Supplied data:
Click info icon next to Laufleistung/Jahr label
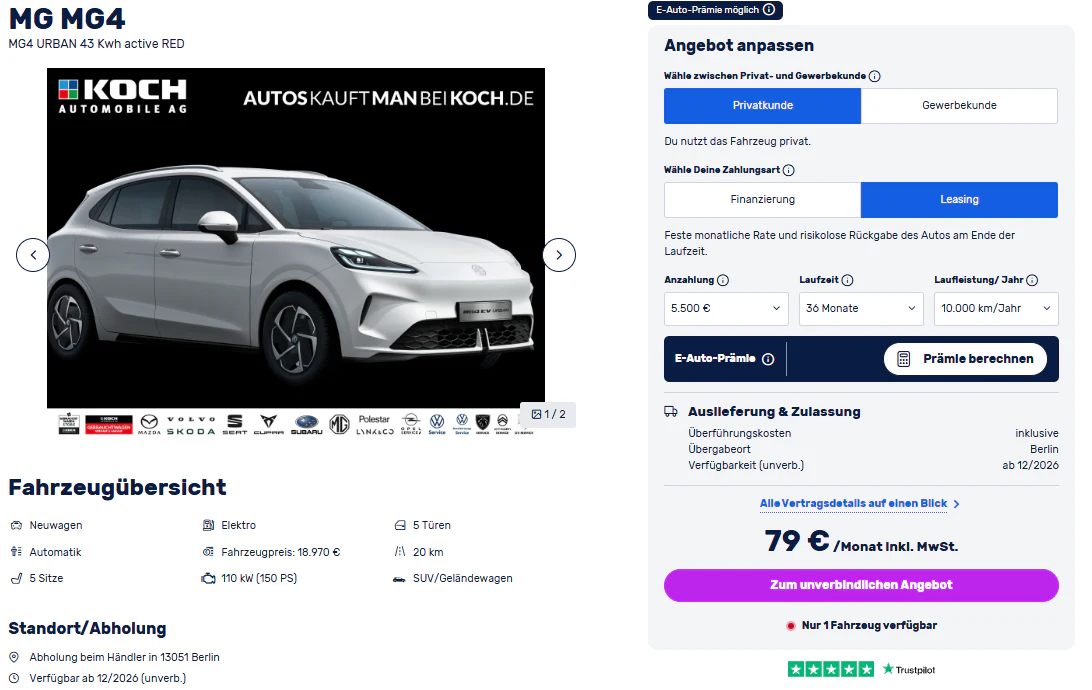1092x690 pixels. [1032, 280]
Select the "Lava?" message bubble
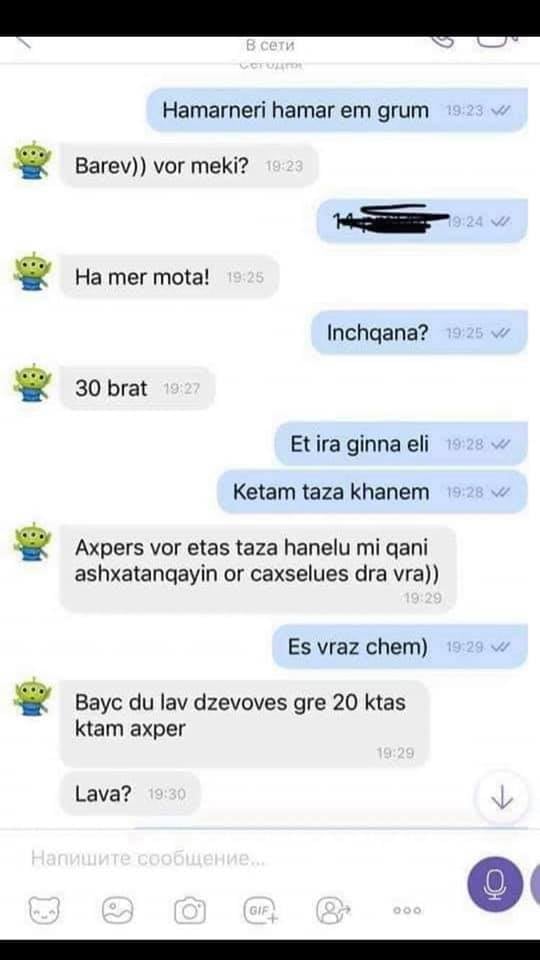540x960 pixels. tap(130, 794)

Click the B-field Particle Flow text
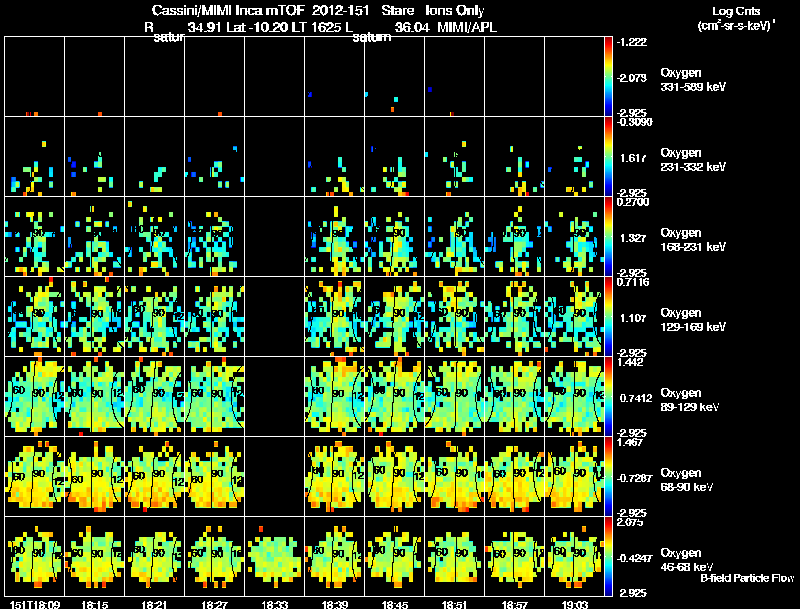click(747, 578)
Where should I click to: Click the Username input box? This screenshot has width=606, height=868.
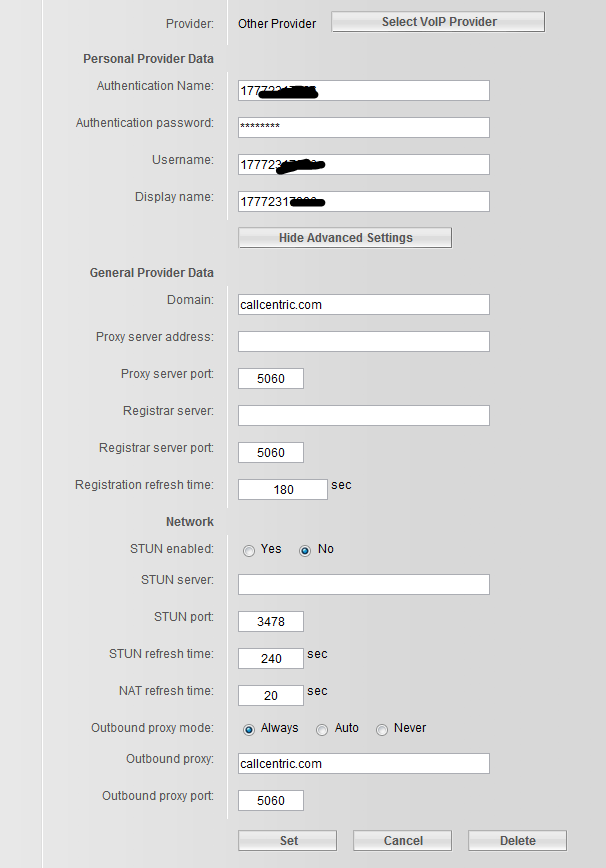[x=362, y=164]
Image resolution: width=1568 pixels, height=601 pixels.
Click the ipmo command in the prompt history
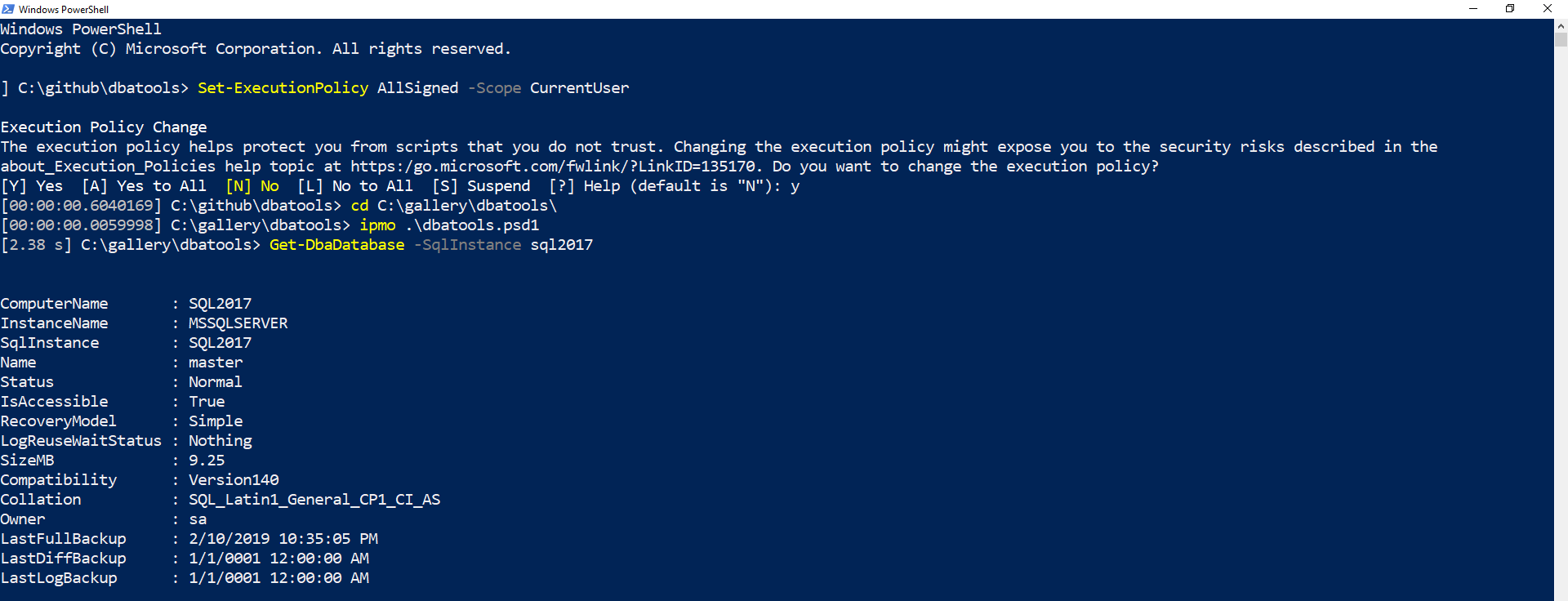pyautogui.click(x=376, y=225)
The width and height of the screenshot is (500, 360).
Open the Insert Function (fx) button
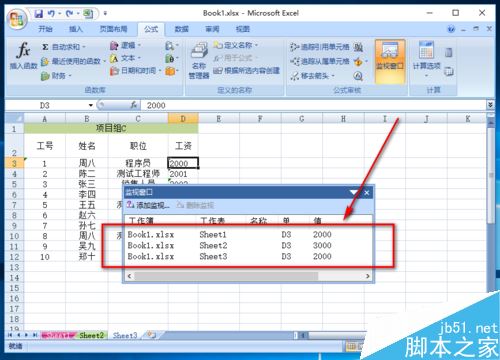point(23,55)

Work item:
Could you reproduce every record above exactly, leaving out the pictures?

Solution to the problem:
Click info icon next to Laufleistung/Jahr label
1092x690 pixels. [1032, 280]
Select the "Lava?" message bubble
540x960 pixels. tap(130, 794)

Click the B-field Particle Flow text
click(747, 578)
Where should I click to: Click the Username input box? This screenshot has width=606, height=868.
[x=362, y=164]
Image resolution: width=1568 pixels, height=601 pixels.
Click the ipmo command in the prompt history
pyautogui.click(x=376, y=225)
The width and height of the screenshot is (500, 360).
Open the Insert Function (fx) button
point(23,55)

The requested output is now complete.